As we press beyond the narrations, we have to find clues, vital details that hint at a more original insight than their present form would substantiate. In this chapter we seek to examine two such details: the role of Peter and the meaning of the third day.
We have in an earlier chapter attempted to measure the impact of the Easter Moment on Peter. Now it is important in the development of this study to reconstruct the impact of Peter upon the Easter Moment. That is not just a rhetorical trick but rather a genuine and real concern, because time and again the resurrection narratives seem to attest that in the unfolding of the resurrection drama there was a primacy for Peter.
It is attested first by Paul, who in relating the list of appearances given to him asserts, “He (Jesus) appeared first to Peter, then to the disciples.” Mark has the young man at the tomb say to the women, “Go tell the disciples and Peter that he goes before you into Galilee.” Luke relates the story of the two men from Emmaus rushing back to Jerusalem to share with the disciples their experience of talking with the risen Lord and sharing a meal with him only to be told by the disciples that “the Lord has risen and appeared to Peter. ”
The twentieth chapter of St.
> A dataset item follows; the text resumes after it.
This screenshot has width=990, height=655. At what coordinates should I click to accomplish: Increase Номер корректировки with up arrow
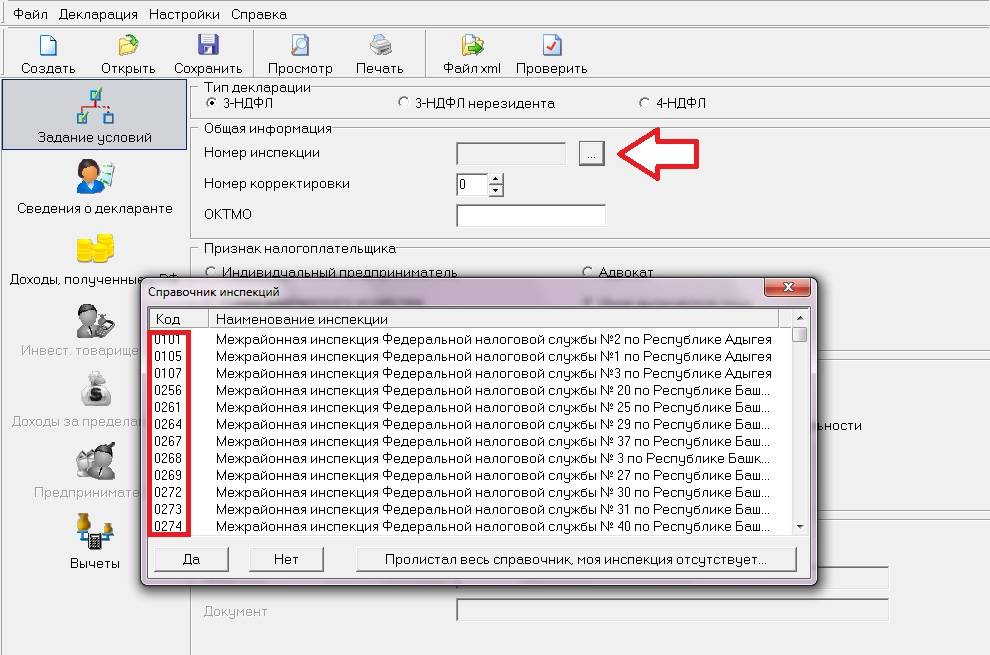(x=496, y=179)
John tells us that Mary Magdalene upon the discovery of the empty tomb “ran and went to Simon Peter and the other disciple” and related the news. The Evangelist then tells us how Peter and the other disciple ran to the tomb; the other disciple outran Peter and came first to the sepulcher, but hesitated there and did not enter. Then Simon Peter arrived, and he was first to go into the empty tomb. Continuing into the twenty-first chapter, we see that the author of the Fourth Gospel or the author of this addendum chapter took great pains to relate in graphic detail the confrontation between the risen Lord and Peter. “Simon, do you love me? Feed my sheep,” echoes three times as if it were a formula in a familiar liturgy.
Some biblical scholars suggest that Matthew’s addition to Mark’s story of Peter’s confession at Caesarea Philippi was, in fact, a misplaced resurrection narrative. Jesus, recall, had asked the disciples, “Who do men say that I am?” They had replied with all of the popular suggestions: John the Baptist returned to life, Elijah, Jeremiah, one of the other prophets of old, etc. Then Jesus made the question personal and existential, “But who do you say that I am?” And Peter blurted out, “You are the Christ, the son of the Living God.” Matthew’s Gospel then adds, “You are Peter, and on this rock I will build my church, and the powers of death shall not prevail against it. I will give you the keys of the kingdom, and whatever you bind on earthwill be bound in heaven, and whatever you loose on earth shall be loosed in heaven.” There is no doubt that such a passage was a powerful witness to the primacy of Peter.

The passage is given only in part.